Geld für die Modernisierung der baufälligen Neuen Mensa, die zwischen 1974 und 1978 errichtet wurde, ist derweil nach wie vor keines da. Trotzdem stellt Stephan Gößl, Sprecher des sächsischen Finanzministeriums, gegenüber den DNN unmissverständlich klar: "Die Neue Mensa wird im Sommer geschlossen." Er könne jedoch nicht verbindlich sagen, ob das Vorhaben im nächsten Doppelhaushalt 2015/2016 Berücksichtigung findet, sprich ob Geld für die Sanierung eingestellt wird. "Wir befinden uns gerade am Anfang der Haushaltsaufstellung", erklärt Gößl.

Im Studentenwerk liegen unterdessen die Nerven blank, da die Suche nach einem Standort für die provisorische Zeltmensa in einer Sackgasse gelandet ist. "Der von uns favorisierte Standort, die Wiese hinter der Neuen Mensa neben dem Willers-Bau, wurde vom sächsischen Landesamt für Denkmalpflege abgelehnt, da es sich um ein 'Gartendenkmal' handelt", sagt die Sprecherin des Studentenwerks, Heike Müller, auf Anfrage. Dass genau auf der gleichen Wiese einmal im Jahr die Campusparty mit einer großen Bühne und mehr als 10 000 Besuchern stattfindet, ficht die Denkmalschützer dagegen nicht an. Eine Anfrage unserer Zeitung dazu lässt das Amt seit Wochen unbeantwortet.

Als Zweitwunsch hatte das Studentenwerk die Wiese hinter dem Hörsaalzentrum in den Ring geworfen.

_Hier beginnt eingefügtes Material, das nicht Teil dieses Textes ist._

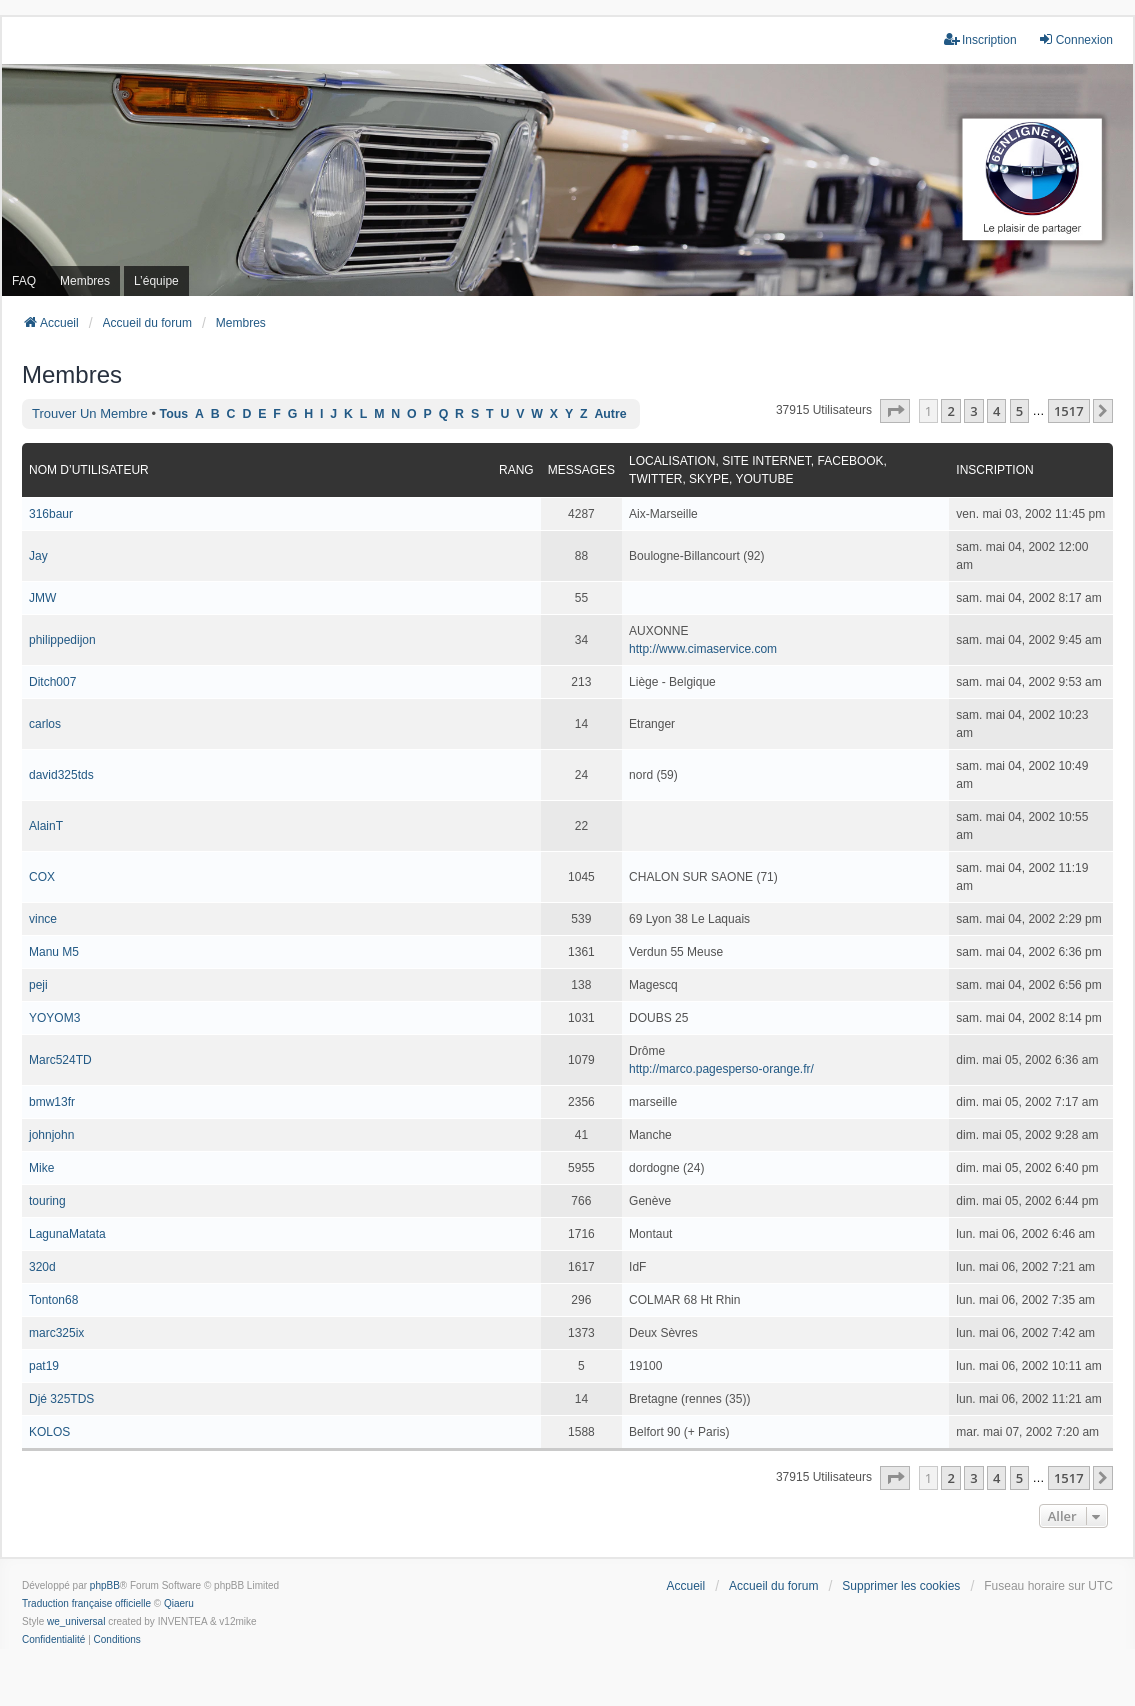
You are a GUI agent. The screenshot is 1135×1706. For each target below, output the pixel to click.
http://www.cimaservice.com (703, 649)
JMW (42, 598)
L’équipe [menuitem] (156, 281)
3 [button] (973, 411)
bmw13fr (52, 1102)
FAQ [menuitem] (24, 281)
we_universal (76, 1621)
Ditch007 (52, 682)
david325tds (61, 775)
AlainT (46, 826)
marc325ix (56, 1333)
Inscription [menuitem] (980, 39)
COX (42, 877)
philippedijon (62, 640)
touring (47, 1201)
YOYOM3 (54, 1018)
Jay (38, 556)
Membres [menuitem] (85, 281)
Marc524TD (60, 1060)
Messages (581, 470)
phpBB (105, 1585)
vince (43, 919)
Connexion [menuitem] (1075, 39)
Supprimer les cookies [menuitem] (901, 1586)
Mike (41, 1168)
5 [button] (1019, 411)
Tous (174, 414)
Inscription (994, 470)
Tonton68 (53, 1300)
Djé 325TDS (61, 1399)
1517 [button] (1069, 411)
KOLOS (49, 1432)
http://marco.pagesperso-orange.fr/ (721, 1069)
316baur (51, 514)
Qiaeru (179, 1603)
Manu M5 (54, 952)
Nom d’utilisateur (89, 470)
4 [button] (996, 411)
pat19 (44, 1366)
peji (38, 985)
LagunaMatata (67, 1234)
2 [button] (950, 411)
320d (42, 1267)
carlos (45, 724)
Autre (610, 414)
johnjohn (51, 1135)
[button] (895, 411)
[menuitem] (53, 1640)
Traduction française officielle (86, 1603)
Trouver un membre (90, 413)
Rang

Diesem Plan erteilte wiederum das Rektorat der TU eine Absage. "Gegen die Wiese hinter dem HSZ spricht, dass damit eine zentrale Kommunikationsfläche verloren ginge, die auch für Veranstaltungen wie zum Beispiel den Uni-Tag genutzt wird", meint TU-Sprecherin Kim-Astrid Magister. Als Kompromiss steht nun eine Fläche an der Nürnberger Straße im Raum - zwischen dem Fritz-Foerster-Platz und dem Nürnberger Platz, wo bis vor einiger Zeit mal alte Baracken standen. "Dieser Standort ist aus Sicht des Studentenwerks Dresden verkehrsmäßig und wirtschaftlich ungünstig, da er sich sehr nah an der viel befahrenen Nürnberger Straße befindet und schlecht zu erreichen ist", ärgert sich Müller. Die Fronten im Streit um die neue Zeltmensa sind also mehr als verhärtet.

Sprichwörtlich in der Luft hängt auch die beliebte Bierstube, die seit über 15 Jahren in der Neuen Mensa ansässig ist. "Wir arbeiten derzeit an einer Interimslösung für den Zeitraum der Schließung bis Ende der Sanierung der Mensa. Bisher gibt es da allerdings noch nichts konkretes, weswegen wir uns vorerst bedeckt halten", erklärt Nancy Heinze, die 1. Vorsitzende des Vereins "Klub Neue Mensa". Sie wünscht sich mehr Unterstützung von Seiten des Rektorates, aber dort sei man sich über die Stellung der Bierstube innerhalb des TU-Geländes anscheinend nicht im Klaren. "Als Begegnungsstätte für Studenten und Professoren (!) sind wir einzigartig auf dem Campus und versuchen natürlich unser Bestes, zu diesem Zweck und um das Angebot an Kunst und Kultur hier zu erhalten, präsent zu bleiben", sagt Heinze unter anderem mit Blick auf eine Konzertreihe, die im vergangenen Sommer gestartet wurde.